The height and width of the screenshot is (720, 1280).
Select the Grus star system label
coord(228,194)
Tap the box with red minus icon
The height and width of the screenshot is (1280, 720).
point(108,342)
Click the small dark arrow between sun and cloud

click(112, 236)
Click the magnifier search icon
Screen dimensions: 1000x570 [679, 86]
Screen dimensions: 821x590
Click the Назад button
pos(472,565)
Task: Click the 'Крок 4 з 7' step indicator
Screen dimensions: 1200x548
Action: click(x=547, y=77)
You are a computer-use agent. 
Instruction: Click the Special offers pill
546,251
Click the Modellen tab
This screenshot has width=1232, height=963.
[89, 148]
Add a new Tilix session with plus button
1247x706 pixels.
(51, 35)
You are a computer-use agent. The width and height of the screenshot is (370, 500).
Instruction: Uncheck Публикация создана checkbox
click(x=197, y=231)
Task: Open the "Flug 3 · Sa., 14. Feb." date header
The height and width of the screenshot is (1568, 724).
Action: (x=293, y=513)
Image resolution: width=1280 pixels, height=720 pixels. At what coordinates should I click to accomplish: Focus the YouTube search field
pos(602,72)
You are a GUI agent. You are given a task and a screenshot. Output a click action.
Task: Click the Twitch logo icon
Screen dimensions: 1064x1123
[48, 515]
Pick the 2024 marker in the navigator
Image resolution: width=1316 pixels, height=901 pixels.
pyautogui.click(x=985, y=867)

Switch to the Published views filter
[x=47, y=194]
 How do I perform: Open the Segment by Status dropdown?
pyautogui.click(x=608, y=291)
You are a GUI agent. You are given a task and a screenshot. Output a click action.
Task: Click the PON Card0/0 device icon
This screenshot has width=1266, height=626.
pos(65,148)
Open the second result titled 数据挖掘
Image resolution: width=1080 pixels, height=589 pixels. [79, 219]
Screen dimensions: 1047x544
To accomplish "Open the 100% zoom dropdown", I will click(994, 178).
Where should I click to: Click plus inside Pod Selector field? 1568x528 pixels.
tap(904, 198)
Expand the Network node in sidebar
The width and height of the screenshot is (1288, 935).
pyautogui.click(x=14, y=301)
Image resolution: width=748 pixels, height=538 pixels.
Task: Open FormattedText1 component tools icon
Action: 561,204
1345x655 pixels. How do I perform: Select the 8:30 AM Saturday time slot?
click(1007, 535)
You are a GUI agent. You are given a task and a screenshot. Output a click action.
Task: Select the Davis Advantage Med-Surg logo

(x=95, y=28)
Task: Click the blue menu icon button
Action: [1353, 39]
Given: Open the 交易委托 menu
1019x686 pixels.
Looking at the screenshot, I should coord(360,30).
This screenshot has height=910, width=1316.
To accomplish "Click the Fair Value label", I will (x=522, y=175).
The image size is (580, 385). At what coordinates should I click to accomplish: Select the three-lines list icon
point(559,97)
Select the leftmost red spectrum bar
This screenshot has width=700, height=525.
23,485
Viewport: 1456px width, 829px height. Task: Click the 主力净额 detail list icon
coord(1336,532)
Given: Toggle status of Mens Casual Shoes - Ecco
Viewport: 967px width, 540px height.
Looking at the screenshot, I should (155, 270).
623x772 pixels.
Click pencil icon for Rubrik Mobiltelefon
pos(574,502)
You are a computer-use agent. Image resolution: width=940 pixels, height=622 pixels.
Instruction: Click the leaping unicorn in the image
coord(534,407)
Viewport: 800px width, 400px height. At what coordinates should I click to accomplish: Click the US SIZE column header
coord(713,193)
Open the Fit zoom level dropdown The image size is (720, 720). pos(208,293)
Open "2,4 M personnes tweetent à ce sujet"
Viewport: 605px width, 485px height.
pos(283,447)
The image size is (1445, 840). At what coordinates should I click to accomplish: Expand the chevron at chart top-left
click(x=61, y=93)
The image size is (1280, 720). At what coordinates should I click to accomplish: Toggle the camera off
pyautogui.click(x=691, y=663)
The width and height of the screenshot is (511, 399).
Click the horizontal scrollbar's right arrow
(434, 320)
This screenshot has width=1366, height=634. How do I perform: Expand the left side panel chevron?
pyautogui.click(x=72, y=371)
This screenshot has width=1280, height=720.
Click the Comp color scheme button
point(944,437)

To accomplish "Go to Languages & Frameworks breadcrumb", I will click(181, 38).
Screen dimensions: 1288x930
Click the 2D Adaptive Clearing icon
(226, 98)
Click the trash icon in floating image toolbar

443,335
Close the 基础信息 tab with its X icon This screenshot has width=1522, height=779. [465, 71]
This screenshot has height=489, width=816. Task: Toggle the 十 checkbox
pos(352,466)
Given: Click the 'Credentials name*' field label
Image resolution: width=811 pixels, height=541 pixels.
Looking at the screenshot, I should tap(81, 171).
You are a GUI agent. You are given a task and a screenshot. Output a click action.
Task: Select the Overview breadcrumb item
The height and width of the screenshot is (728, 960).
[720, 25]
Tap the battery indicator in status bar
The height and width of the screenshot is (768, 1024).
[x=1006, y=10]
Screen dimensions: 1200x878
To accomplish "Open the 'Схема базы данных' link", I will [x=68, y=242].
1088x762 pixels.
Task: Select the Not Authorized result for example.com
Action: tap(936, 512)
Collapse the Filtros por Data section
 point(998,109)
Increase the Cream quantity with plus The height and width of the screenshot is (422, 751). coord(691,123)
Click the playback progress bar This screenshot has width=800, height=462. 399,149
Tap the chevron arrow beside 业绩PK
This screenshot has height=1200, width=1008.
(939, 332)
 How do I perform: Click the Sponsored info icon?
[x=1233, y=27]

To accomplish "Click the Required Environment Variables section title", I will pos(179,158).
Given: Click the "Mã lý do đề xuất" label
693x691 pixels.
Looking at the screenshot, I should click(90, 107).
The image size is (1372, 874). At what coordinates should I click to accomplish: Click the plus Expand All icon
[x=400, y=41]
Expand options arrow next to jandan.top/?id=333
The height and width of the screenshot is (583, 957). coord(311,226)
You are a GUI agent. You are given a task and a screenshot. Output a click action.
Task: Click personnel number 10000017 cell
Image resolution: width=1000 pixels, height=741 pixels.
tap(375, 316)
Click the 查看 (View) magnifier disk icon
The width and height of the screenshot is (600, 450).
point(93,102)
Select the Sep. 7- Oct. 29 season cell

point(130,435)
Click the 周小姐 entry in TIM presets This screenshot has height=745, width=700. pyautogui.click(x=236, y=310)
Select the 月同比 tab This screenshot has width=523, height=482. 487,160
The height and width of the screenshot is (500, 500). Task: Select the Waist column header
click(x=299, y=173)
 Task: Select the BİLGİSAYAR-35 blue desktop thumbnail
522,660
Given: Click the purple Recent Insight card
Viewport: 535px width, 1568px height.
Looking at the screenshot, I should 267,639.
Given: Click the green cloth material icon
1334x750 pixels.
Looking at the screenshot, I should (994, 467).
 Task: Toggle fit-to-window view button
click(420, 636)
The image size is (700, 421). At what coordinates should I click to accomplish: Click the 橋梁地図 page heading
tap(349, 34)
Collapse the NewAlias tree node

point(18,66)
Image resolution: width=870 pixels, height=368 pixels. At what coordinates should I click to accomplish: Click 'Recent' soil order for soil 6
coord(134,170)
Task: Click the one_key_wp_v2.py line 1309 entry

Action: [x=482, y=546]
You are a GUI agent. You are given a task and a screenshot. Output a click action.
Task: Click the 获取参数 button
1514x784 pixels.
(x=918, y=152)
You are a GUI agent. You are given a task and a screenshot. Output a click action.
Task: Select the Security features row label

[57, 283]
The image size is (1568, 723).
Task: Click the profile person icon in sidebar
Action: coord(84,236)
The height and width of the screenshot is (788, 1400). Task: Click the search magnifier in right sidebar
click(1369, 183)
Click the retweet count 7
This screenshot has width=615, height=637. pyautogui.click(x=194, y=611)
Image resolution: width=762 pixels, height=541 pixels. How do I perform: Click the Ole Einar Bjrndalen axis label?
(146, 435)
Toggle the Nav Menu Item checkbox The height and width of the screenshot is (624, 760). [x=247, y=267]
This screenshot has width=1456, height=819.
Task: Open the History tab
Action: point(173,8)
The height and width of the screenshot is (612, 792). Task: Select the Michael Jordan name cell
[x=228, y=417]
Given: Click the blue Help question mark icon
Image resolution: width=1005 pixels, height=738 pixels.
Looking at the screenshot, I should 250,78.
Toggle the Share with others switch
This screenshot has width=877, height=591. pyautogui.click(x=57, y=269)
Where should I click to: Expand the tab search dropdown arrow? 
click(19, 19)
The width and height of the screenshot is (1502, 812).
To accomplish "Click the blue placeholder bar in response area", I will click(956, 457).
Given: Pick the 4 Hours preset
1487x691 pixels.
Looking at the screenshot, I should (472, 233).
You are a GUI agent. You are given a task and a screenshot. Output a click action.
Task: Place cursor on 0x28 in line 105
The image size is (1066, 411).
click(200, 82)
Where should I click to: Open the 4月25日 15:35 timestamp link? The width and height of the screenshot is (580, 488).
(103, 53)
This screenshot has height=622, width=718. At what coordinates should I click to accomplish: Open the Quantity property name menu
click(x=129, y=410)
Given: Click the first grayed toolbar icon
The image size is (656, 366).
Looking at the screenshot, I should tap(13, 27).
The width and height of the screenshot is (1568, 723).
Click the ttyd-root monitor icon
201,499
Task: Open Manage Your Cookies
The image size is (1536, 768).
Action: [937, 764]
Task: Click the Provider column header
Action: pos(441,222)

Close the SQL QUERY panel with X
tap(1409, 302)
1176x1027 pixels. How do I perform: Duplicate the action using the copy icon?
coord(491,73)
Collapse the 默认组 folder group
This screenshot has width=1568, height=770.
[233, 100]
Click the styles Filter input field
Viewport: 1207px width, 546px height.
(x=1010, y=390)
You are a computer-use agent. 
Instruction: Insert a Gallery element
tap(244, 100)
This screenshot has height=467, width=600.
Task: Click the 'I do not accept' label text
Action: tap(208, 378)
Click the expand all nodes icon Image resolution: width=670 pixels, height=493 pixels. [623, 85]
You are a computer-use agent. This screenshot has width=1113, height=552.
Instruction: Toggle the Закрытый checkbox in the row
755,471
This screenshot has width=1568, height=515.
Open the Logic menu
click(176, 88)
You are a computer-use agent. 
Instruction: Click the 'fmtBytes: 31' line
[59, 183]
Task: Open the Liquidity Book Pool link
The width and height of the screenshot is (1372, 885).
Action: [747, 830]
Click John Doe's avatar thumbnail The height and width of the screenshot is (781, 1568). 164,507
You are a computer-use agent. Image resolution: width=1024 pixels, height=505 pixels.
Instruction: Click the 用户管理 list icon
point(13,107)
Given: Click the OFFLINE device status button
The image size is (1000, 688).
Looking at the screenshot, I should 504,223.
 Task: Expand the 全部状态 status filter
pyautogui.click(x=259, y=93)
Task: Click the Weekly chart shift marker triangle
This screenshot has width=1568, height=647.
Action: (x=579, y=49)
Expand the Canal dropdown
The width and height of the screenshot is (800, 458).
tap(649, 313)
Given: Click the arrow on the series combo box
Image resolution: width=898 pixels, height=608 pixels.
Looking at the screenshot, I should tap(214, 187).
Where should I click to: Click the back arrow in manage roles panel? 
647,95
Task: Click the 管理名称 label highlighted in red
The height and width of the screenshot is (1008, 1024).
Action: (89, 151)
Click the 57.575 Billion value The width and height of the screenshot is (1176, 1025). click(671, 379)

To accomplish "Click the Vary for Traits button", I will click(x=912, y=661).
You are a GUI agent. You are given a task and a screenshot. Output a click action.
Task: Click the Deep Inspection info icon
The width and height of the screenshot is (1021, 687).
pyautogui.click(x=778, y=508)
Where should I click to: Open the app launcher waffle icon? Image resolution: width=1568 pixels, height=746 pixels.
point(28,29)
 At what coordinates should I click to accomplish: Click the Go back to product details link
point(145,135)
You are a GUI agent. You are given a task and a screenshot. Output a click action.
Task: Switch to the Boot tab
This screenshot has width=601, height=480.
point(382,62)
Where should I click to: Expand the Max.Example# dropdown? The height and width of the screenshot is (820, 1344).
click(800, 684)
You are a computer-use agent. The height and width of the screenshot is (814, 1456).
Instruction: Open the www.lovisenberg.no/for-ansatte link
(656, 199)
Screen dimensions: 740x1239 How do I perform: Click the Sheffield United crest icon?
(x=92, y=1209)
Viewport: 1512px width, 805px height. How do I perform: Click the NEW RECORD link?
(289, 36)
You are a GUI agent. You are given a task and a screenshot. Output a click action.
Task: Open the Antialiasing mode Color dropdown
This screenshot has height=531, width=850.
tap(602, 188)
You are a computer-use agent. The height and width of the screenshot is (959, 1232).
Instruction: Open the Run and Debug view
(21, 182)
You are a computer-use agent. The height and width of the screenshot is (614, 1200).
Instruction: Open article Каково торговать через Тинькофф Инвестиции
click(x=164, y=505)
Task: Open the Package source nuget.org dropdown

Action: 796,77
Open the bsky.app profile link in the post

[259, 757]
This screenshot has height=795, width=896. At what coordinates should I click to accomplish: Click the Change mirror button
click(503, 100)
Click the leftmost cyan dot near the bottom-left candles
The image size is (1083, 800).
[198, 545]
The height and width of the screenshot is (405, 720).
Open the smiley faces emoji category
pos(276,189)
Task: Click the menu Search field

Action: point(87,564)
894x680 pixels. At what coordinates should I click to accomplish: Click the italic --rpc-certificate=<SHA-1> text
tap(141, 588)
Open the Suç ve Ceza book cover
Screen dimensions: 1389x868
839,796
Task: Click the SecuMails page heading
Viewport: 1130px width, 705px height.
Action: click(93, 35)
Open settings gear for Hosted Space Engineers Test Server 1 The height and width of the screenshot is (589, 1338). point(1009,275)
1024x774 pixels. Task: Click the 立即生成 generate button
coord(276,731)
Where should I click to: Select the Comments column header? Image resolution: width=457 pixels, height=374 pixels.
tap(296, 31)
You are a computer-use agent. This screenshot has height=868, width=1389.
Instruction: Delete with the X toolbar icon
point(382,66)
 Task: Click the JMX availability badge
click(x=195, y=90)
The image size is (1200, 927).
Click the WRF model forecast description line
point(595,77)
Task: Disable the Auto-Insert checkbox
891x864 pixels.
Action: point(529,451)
★ ★ ★
▸ Instructions for the task:
Please copy the lines above from the line with "Task: Select the Overview breadcrumb item" up to and including the line with "Select the 月同比", exactly as written and with nothing else.

▸ Written response:
Task: Select the Overview breadcrumb item
The height and width of the screenshot is (728, 960).
[720, 25]
Tap the battery indicator in status bar
The height and width of the screenshot is (768, 1024).
[x=1006, y=10]
Screen dimensions: 1200x878
To accomplish "Open the 'Схема базы данных' link", I will [x=68, y=242].
1088x762 pixels.
Task: Select the Not Authorized result for example.com
Action: tap(936, 512)
Collapse the Filtros por Data section
 point(998,109)
Increase the Cream quantity with plus The height and width of the screenshot is (422, 751). coord(691,123)
Click the playback progress bar This screenshot has width=800, height=462. 399,149
Tap the chevron arrow beside 业绩PK
This screenshot has height=1200, width=1008.
(939, 332)
 How do I perform: Click the Sponsored info icon?
[x=1233, y=27]

To accomplish "Click the Required Environment Variables section title", I will pos(179,158).
Given: Click the "Mã lý do đề xuất" label
693x691 pixels.
Looking at the screenshot, I should click(90, 107).
The image size is (1372, 874). At what coordinates should I click to accomplish: Click the plus Expand All icon
[x=400, y=41]
Expand options arrow next to jandan.top/?id=333
The height and width of the screenshot is (583, 957). coord(311,226)
You are a GUI agent. You are given a task and a screenshot. Output a click action.
Task: Click personnel number 10000017 cell
Image resolution: width=1000 pixels, height=741 pixels.
tap(375, 316)
Click the 查看 (View) magnifier disk icon
The width and height of the screenshot is (600, 450).
point(93,102)
Select the Sep. 7- Oct. 29 season cell

point(130,435)
Click the 周小姐 entry in TIM presets This screenshot has height=745, width=700. pyautogui.click(x=236, y=310)
Select the 月同比 tab This screenshot has width=523, height=482. 487,160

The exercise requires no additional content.